Saat Gus Dur mengaku keturunan Tionghoa tulen
"Nenek moyang saya orang Tionghoa asli," kata Gus Dur
Siapa sangka mantan Presiden RI ke-4 Abdurrahman Wahid alias Gus Dur ternyata keturunan Tionghoa. Entah pengakuan itu benar atau tidak, tapi yang jelas Gus Dur berulang kali mengungkapkan hal itu di depan publik, bahwa dia keturunan Tionghoa.
"Saya ini China tulen sebenarnya, tapi ya sudah nyampurlah dengan Arab dan India. Nenek moyang saya orang Tionghoa asli," kata Gus Dur dalam talkshow "Living in Harmony The Chinese Heritage in Indonesia" di Mal Ciputra, Jalan S Parman, Jakarta Barat, Rabu (30/1/2008).
Gus Dur menjelaskan dirinya adalah turunan Putri Campa yang menjadi selir Raja Majapahit, Brawijaya V. "Putri Campa itu lahir di Tionghoa, lalu dibawa ke Indonesia," ujarnya.
Dari perkawinannya dengan Brawijaya V, Putri Campa ini mempunyai dua anak; pertama laki-laki bernama Tan Eng Hian dan anak kedua perempuan bernama Tan A Lok. Tan Eng Hian mendirikan kerajaan Demak dan akhirnya berganti nama menjadi Raden Patah. "Dari sana keturunannya," ujarnya.
Sedangkan Tan A Lok, menikah dengan seorang ulama muslim keturunan Tionghoa bernama Tan Kim Han. Dalam beberapa kesempatan lain, Gus Dur justru mengaku keturunan Tan Kim Han. Dia merupakan salah satu tokoh yang menggulingkan Kerajaan Majapahit dan ikut mengantarkan pendirian Kerajaan Islam Demak.
Tan Kim Han adalah tokoh Muslim Tionghoa pada abad ke-15 dan 16. Dia diutus oleh iparnya, Jin Bun (dalam kitab Pararaton) atau Tan Eng Hian (versi Gus Dur) atau Raden Patah, yakni Raja Demak pertama bersama Maulana Ishak (sebagian riwayat menyebut ayah Sunan Giri) dan Sunan Ngudung (konon ayah Sunan Kudus) untuk mengadakan revolusi politik pada Majapahit.
Pertanyaannya, sebenarnya Tan Kim Han ini tokoh 'fiktif atau asli? Sejauh ini belum bisa dibuktikan. Namun setidaknya catatan-catatan lama tentang Tan Kim Han ini diyakini beberapa orang.

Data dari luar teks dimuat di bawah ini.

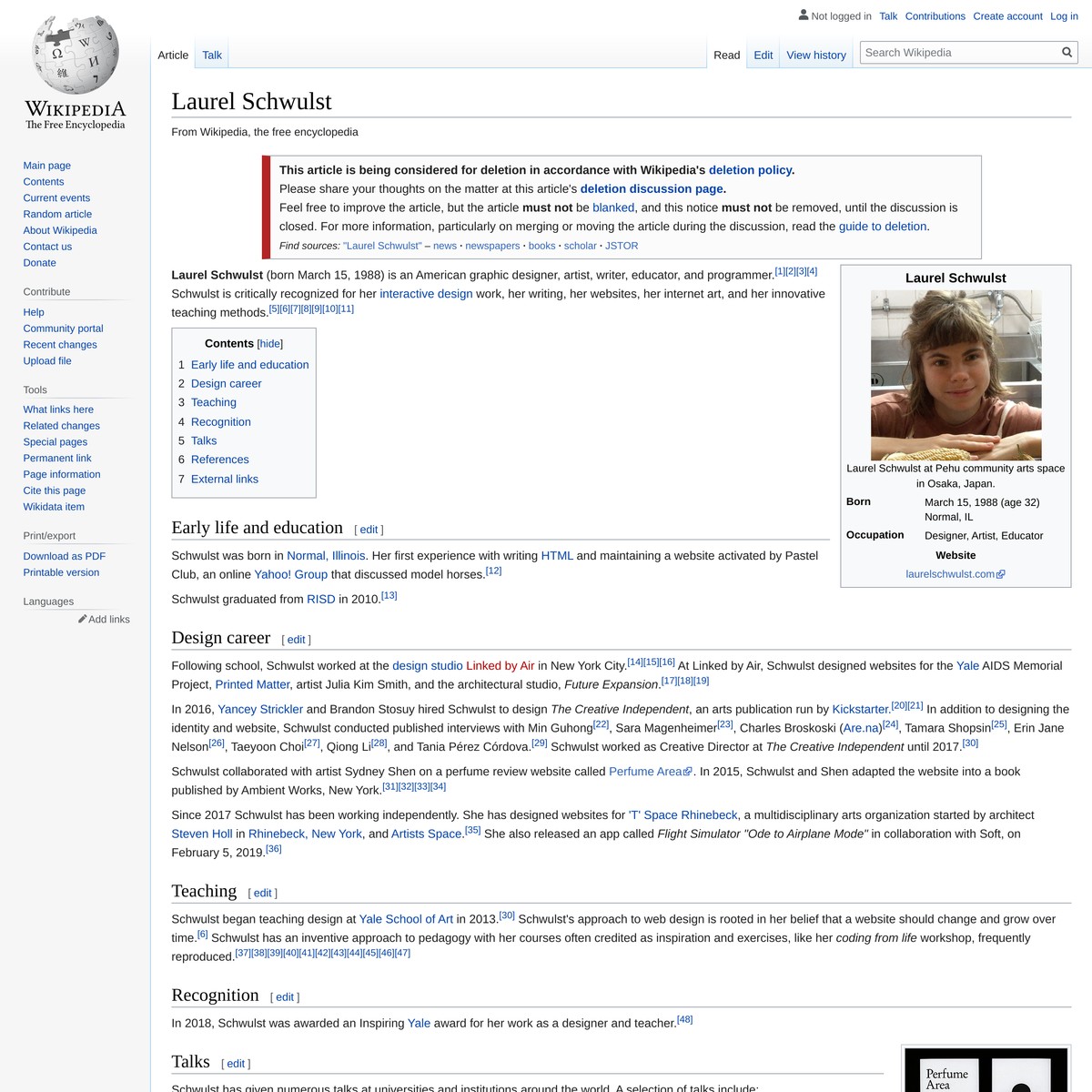Click Donate in the sidebar

39,262
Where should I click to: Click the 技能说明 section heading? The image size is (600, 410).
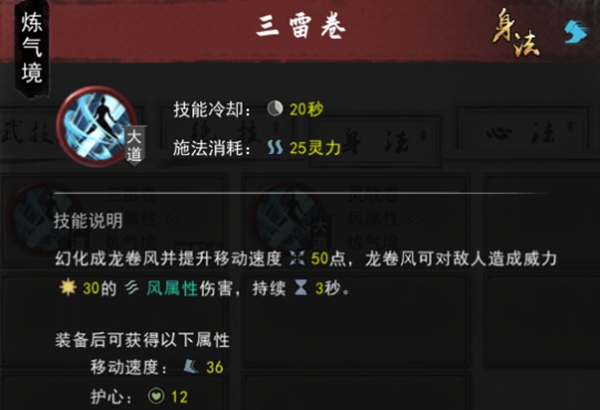[x=88, y=221]
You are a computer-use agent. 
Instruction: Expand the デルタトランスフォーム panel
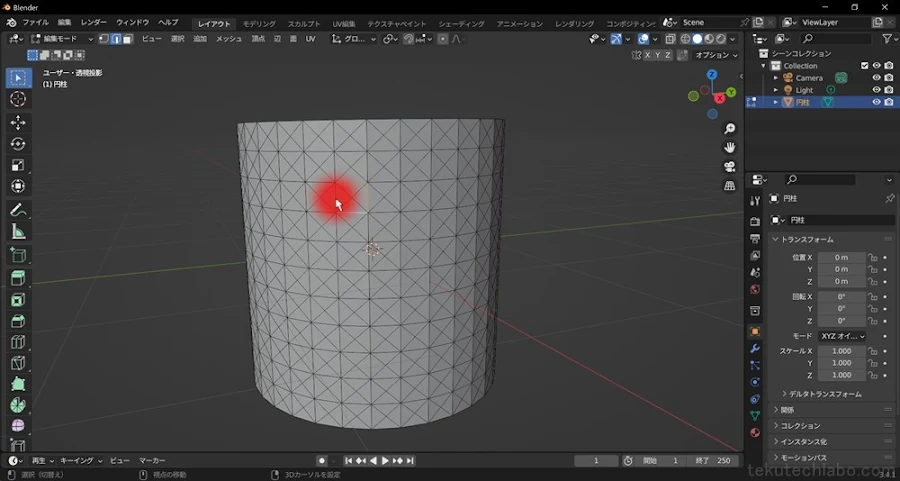(821, 394)
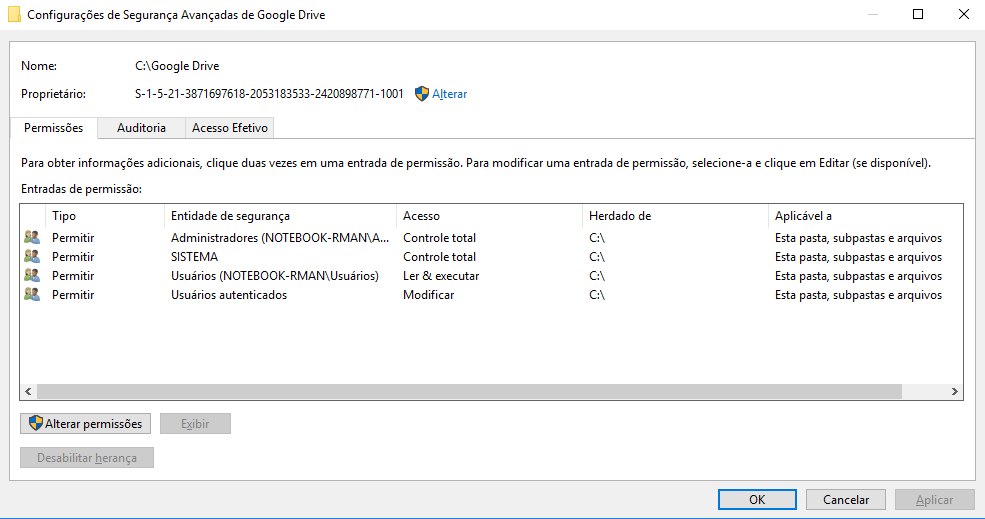The height and width of the screenshot is (519, 985).
Task: Sort by the Tipo column header
Action: point(104,216)
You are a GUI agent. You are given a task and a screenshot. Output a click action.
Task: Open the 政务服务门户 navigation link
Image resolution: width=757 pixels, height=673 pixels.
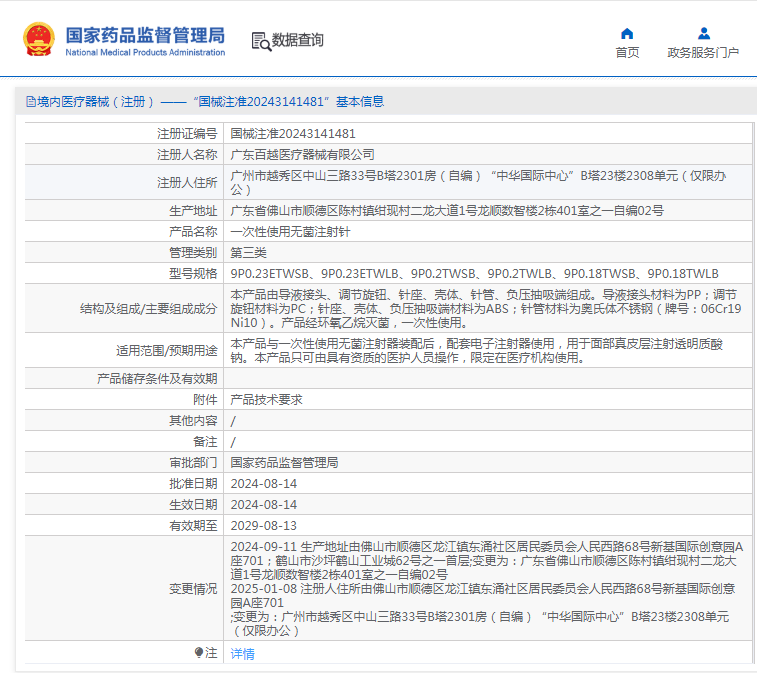click(703, 53)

Ketika menjadi presiden, Gus Dur pernah berkunjung ke Universitas Beijing, China, pada 3 Desember 1999. Di sana dia mendapat sambutan meriah. Selain mengaku sebagai keturunan Tan Kim Han, Gus Dur juga mengatakan bahwa salah satu putrinya belajar Mandarin di salah satu universitas di Indonesia.
Tiga tahun kemudian, pada 2003, ternyata Gus Dur diundang untuk meresmikan monumen Tan Kim Han di China. Pada tahun itu, muncul silsilah singkat tentang Tan Kim Han, berdasar dua catatan silsilah dari marga Tan cabang Meixi dan cabang Chizai yang dikompilasi pada 1576 dan 1907.
Dari catatan itu diketahui Tan Kim Han lahir pada 1383, pada masa pemerintahan Hongwu. Dia menikah tanpa anak dan mengajar di satu sekolah di Leizhou setelah lulus dalam ujian pada 1405. Berdasar catatan Chizai Fang Jiapu pada 1907, Tan Kim Han ikut bersama Laksamana Cheng Ho berkunjung ke Lambri-Aceh. Setelah itu namanya tidak tercatat lagi karena menjadi pengikut agama lain, kemungkinan Islam.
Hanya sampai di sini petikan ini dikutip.